How I write poetry
Before I started studying the Open University‘s A215 Creative Writing course I had never tried to write poetry, even though I’ve written several short stories and novellas. For TMA3 of A215 I had to write 40 lines of poetry.
How I write poetry
With one exception, which was my first attempt, all of my poems start as a freewrite on the subject, title or prompt. Normally I discard the first paragraph of the freewrite because it is overly literal, I use words and phrases from the remainder to form the basis of the first draft of a poem. Unlike my prose, where I typically draft in scrivener, the poetry starts on paper or a basic text editor. Subsequent drafts use the track changes feaure in a word processor. This allows me to see how each poem develops. Each draft is its own file, which started with the ‘final’ text of the previous draft with the changes tracked on top.
Poetry is a Spoken Form
From the second draft onward I record myself reading it on a video camera. This lets me watch it back a couple of times to hear the flow, and to check whether or not the enjambment and the general rhythm and sound works. Sometimes the first time round I’ve found that I can’t breathe where the line ends, so it needs played with a bit. In most cases I make amendments iteratively, within the current draft, until I am content with the sound of the poem.

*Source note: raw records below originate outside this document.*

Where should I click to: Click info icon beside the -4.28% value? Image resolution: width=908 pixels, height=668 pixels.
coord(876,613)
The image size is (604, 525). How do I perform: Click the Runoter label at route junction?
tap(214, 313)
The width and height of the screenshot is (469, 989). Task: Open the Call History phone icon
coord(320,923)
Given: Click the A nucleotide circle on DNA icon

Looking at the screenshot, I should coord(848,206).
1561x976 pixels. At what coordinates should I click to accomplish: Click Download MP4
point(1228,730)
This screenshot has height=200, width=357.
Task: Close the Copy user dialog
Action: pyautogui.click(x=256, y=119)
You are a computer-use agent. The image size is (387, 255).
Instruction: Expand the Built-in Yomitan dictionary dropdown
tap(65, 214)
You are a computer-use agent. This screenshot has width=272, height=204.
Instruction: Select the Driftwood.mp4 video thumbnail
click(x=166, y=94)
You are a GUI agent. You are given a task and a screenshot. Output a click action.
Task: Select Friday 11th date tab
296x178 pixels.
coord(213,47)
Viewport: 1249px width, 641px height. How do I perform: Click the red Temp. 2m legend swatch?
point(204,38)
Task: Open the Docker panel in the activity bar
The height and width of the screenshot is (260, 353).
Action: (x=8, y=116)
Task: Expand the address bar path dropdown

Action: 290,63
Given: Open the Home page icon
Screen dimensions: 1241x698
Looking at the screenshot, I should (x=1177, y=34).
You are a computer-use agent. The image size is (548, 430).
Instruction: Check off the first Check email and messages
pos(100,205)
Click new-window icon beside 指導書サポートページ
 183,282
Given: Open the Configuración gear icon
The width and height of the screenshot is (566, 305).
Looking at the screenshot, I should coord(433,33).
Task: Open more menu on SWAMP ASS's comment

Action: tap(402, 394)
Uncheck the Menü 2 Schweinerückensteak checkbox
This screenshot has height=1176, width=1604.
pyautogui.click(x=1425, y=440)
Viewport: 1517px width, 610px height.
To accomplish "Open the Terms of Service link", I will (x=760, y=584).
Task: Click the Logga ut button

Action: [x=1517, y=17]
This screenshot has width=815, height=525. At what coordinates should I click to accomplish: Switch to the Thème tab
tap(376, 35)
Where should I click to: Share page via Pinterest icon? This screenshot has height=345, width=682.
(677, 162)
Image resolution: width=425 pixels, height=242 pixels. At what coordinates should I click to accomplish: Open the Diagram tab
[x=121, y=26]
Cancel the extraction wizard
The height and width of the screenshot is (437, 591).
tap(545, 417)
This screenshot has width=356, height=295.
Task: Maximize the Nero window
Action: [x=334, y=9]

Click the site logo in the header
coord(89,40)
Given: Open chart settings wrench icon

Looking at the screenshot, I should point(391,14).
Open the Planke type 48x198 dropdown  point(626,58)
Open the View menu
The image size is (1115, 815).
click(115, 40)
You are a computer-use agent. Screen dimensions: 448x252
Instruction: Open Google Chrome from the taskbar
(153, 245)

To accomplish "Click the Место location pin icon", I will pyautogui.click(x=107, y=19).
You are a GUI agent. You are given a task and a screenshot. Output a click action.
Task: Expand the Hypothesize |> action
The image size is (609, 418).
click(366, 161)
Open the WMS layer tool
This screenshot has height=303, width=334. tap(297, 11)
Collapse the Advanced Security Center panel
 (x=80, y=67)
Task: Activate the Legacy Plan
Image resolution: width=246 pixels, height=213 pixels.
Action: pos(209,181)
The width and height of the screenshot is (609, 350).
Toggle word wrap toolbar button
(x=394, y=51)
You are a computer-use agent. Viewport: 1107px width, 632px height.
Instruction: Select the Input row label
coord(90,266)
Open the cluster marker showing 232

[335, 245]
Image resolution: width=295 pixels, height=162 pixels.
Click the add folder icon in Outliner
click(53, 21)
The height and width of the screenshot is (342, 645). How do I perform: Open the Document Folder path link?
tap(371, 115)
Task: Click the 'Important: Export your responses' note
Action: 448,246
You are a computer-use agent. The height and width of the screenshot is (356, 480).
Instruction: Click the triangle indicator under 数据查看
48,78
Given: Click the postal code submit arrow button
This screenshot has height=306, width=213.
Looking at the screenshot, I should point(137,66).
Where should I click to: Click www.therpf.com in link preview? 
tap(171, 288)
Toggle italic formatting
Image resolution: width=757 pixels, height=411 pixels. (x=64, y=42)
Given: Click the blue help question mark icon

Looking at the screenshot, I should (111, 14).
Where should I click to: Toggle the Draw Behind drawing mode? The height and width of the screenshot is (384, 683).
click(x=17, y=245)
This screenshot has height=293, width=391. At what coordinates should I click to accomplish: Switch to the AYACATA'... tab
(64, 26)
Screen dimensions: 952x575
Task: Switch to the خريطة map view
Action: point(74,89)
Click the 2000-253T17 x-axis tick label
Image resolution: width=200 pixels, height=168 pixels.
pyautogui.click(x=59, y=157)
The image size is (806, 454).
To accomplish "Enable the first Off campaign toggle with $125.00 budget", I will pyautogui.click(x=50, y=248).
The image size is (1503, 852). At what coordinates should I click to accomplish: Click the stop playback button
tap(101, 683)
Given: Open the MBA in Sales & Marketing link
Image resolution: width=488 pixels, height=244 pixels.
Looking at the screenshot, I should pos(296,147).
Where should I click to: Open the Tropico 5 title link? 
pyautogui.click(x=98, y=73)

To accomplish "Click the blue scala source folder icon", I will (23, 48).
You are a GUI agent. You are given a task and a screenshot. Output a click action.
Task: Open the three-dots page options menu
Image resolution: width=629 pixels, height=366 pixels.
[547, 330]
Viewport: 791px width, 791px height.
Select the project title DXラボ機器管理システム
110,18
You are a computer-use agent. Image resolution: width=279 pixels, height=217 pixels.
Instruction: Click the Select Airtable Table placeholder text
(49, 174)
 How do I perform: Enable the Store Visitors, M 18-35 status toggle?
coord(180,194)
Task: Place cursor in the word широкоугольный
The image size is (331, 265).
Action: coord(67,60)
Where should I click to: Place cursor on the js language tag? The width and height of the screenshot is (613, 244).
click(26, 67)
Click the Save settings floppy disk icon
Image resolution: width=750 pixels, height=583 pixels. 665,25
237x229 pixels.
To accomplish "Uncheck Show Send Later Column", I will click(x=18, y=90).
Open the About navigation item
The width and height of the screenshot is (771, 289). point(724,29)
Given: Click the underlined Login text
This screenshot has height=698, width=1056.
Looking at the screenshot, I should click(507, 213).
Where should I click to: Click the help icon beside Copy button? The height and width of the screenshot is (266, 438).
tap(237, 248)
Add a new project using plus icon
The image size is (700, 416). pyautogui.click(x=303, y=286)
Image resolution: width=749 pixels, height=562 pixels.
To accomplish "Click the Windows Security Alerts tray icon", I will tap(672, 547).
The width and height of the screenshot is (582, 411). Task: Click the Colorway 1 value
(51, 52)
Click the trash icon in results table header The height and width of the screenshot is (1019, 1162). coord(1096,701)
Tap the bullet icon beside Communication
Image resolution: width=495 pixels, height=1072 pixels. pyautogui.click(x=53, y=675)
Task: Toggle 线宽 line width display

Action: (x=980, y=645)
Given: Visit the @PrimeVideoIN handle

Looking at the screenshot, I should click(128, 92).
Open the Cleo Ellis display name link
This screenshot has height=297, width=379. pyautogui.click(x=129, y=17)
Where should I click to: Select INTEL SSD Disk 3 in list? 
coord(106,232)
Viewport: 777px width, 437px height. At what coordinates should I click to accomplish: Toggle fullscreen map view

Here’s an example from one of the poems I didn’t submit for the assignment (but still works as a poem, it was just a little short of the required line count when paired up with either of the two that I did submit).
Poetry is a Process
When teaching me how to write poetry the Open University impresed on me that poetry is a process, and it needs time to work properly. My tutor was a published poet.
After the first draft I’ve left all my poems for at least a week and worked on other things instead. This gives it time to settle and for me to be able to look at it with fresh eyes. For subsequent drafts I leave a gap of at least a day between drafts.
Only once I am mostly fine with the flow do I share the poem with other people, so far just my wife and my fellow students. Any feedback I get then goes into the next draft which also goes through the video process.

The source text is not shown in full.